• [REQUIRED ACTION] Your answer should be the lines below from the one with "Your Delivery of Monday Motivation! (292, 1752)" to the one with "Купете на изплащане (23, 2398)", both included, given again exactly and with nothing added.

• [MATERIALS PROVIDED]
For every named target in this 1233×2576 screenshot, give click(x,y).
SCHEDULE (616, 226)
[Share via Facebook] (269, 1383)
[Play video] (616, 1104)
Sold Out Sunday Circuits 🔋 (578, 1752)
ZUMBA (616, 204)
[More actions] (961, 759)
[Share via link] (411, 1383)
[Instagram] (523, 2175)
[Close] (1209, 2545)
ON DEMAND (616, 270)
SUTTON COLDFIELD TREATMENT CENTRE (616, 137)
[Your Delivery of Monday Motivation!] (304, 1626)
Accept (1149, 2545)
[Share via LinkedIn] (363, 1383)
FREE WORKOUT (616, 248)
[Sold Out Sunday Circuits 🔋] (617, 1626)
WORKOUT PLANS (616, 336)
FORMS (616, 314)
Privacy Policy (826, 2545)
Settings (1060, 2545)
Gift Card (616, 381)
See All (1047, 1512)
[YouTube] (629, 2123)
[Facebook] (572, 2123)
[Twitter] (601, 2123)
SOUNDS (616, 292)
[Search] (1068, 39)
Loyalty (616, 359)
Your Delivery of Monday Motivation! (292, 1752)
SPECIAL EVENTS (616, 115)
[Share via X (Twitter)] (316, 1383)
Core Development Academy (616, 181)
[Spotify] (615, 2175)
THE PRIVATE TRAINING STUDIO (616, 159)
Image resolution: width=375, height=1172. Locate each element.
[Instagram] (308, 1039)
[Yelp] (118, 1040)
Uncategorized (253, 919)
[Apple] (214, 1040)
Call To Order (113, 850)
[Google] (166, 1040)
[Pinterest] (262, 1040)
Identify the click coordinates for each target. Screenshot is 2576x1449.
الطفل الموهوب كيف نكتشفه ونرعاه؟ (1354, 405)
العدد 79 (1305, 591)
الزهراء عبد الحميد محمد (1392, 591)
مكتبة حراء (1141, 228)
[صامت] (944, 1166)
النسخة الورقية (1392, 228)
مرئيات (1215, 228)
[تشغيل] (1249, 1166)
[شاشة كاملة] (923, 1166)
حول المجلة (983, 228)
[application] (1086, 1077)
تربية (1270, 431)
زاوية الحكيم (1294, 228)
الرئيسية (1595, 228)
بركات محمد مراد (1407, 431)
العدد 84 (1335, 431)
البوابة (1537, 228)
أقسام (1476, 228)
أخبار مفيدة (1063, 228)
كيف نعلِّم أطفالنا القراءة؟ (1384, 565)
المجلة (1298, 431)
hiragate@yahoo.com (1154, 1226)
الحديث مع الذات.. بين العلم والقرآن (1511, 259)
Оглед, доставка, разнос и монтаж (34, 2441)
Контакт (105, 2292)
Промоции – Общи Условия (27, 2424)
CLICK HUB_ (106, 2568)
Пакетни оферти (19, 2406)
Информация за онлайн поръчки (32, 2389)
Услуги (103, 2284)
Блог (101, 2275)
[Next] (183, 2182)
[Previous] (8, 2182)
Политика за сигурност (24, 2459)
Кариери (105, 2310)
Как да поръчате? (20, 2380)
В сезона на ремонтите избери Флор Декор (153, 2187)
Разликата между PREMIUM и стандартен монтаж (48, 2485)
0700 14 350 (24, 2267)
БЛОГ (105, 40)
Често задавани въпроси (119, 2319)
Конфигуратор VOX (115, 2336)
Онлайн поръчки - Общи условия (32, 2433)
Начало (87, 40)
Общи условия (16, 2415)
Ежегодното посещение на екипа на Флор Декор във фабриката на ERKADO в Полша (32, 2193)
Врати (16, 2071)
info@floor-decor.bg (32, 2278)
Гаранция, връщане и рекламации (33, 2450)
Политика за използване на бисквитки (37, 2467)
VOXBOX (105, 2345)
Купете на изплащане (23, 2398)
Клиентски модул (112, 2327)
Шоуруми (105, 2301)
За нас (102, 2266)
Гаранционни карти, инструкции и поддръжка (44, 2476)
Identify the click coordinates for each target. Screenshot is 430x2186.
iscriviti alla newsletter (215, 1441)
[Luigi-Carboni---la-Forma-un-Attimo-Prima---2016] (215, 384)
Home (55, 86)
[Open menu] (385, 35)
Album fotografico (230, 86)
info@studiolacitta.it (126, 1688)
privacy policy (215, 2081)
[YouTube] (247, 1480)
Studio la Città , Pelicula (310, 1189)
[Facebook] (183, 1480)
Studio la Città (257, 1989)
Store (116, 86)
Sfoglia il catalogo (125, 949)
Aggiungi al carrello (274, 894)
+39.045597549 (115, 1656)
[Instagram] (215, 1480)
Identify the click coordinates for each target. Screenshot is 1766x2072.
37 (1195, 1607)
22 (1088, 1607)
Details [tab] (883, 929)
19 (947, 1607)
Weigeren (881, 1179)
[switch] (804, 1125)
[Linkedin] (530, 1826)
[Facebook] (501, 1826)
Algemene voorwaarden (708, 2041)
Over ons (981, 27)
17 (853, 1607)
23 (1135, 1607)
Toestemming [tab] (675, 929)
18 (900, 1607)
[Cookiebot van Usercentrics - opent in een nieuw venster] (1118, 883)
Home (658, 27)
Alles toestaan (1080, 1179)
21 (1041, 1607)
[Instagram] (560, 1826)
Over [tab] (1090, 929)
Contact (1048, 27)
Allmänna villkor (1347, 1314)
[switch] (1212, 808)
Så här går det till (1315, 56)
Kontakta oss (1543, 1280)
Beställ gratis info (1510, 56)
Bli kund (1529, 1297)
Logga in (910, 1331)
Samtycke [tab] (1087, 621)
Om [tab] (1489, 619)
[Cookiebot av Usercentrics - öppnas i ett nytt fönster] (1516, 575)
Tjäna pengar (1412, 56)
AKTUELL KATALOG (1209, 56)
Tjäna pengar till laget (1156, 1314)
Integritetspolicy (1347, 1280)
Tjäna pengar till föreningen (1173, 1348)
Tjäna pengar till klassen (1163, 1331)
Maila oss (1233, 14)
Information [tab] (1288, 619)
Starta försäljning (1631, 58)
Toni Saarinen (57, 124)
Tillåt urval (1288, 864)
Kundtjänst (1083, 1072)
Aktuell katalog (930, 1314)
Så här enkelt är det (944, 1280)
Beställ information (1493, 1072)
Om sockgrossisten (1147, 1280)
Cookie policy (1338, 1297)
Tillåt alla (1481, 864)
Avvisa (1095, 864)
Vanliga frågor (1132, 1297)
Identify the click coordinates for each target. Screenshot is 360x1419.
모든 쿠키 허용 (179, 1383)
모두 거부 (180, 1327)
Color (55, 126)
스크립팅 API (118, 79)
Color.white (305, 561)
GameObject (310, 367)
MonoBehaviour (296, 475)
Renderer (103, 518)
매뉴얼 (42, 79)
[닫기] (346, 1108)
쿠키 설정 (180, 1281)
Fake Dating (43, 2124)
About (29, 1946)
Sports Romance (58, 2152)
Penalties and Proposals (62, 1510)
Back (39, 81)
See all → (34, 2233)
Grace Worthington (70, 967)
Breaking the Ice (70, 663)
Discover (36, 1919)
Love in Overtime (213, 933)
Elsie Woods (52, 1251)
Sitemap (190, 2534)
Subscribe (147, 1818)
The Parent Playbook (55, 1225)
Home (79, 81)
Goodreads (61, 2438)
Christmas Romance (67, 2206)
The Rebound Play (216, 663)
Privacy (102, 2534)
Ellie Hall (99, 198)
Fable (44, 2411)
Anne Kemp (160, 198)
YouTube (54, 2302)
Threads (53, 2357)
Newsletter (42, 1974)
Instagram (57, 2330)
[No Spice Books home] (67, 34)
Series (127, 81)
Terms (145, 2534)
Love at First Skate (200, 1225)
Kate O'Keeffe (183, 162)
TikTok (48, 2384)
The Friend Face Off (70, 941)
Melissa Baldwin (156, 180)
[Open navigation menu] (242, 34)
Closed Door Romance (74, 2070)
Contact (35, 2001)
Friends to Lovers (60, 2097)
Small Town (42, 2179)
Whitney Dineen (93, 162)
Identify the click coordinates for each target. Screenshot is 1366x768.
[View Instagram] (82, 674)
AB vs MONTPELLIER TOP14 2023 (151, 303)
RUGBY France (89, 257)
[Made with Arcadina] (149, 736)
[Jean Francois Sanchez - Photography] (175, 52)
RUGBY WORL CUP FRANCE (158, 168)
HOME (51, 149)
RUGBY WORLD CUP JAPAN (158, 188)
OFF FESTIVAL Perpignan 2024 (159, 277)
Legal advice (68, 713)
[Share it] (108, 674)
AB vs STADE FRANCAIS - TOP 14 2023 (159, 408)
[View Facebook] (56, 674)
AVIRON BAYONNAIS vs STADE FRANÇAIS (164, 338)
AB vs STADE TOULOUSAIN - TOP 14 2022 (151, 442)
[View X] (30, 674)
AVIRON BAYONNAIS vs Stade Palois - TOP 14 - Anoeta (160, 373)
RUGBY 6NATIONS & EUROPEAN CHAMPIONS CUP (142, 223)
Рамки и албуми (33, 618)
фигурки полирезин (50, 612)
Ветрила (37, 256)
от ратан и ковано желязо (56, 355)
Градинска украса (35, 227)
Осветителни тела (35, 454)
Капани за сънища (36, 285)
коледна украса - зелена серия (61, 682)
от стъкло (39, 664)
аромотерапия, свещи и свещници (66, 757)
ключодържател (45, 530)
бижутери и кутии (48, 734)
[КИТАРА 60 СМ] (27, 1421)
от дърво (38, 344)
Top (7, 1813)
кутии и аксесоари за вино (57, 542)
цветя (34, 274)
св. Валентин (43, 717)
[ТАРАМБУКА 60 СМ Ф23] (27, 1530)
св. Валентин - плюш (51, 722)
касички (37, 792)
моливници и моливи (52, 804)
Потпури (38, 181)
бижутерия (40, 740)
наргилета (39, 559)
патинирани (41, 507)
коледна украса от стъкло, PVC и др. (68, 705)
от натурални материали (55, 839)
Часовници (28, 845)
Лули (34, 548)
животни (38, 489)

• [TASK RESULT]
Your Delivery of Monday Motivation! (292, 1752)
SPECIAL EVENTS (616, 115)
[Share via X (Twitter)] (316, 1383)
Core Development Academy (616, 181)
[Spotify] (615, 2175)
THE PRIVATE TRAINING STUDIO (616, 159)
Image resolution: width=375, height=1172. Locate each element.
[Instagram] (308, 1039)
[Yelp] (118, 1040)
Uncategorized (253, 919)
[Apple] (214, 1040)
Call To Order (113, 850)
[Google] (166, 1040)
[Pinterest] (262, 1040)
Identify the click coordinates for each target. Screenshot is 2576x1449.
الطفل الموهوب كيف نكتشفه ونرعاه؟ (1354, 405)
العدد 79 (1305, 591)
الزهراء عبد الحميد محمد (1392, 591)
مكتبة حراء (1141, 228)
[صامت] (944, 1166)
النسخة الورقية (1392, 228)
مرئيات (1215, 228)
[تشغيل] (1249, 1166)
[شاشة كاملة] (923, 1166)
حول المجلة (983, 228)
[application] (1086, 1077)
تربية (1270, 431)
زاوية الحكيم (1294, 228)
الرئيسية (1595, 228)
بركات محمد مراد (1407, 431)
العدد 84 (1335, 431)
البوابة (1537, 228)
أقسام (1476, 228)
أخبار مفيدة (1063, 228)
كيف نعلِّم أطفالنا القراءة؟ (1384, 565)
المجلة (1298, 431)
hiragate@yahoo.com (1154, 1226)
الحديث مع الذات.. بين العلم والقرآن (1511, 259)
Оглед, доставка, разнос и монтаж (34, 2441)
Контакт (105, 2292)
Промоции – Общи Условия (27, 2424)
CLICK HUB_ (106, 2568)
Пакетни оферти (19, 2406)
Информация за онлайн поръчки (32, 2389)
Услуги (103, 2284)
Блог (101, 2275)
[Next] (183, 2182)
[Previous] (8, 2182)
Политика за сигурност (24, 2459)
Кариери (105, 2310)
Как да поръчате? (20, 2380)
В сезона на ремонтите избери Флор Декор (153, 2187)
Разликата между PREMIUM и стандартен монтаж (48, 2485)
0700 14 350 (24, 2267)
БЛОГ (105, 40)
Често задавани въпроси (119, 2319)
Конфигуратор VOX (115, 2336)
Онлайн поръчки - Общи условия (32, 2433)
Начало (87, 40)
Общи условия (16, 2415)
Ежегодното посещение на екипа на Флор Декор във фабриката на ERKADO в Полша (32, 2193)
Врати (16, 2071)
info@floor-decor.bg (32, 2278)
Гаранция, връщане и рекламации (33, 2450)
Политика за използване на бисквитки (37, 2467)
VOXBOX (105, 2345)
Купете на изплащане (23, 2398)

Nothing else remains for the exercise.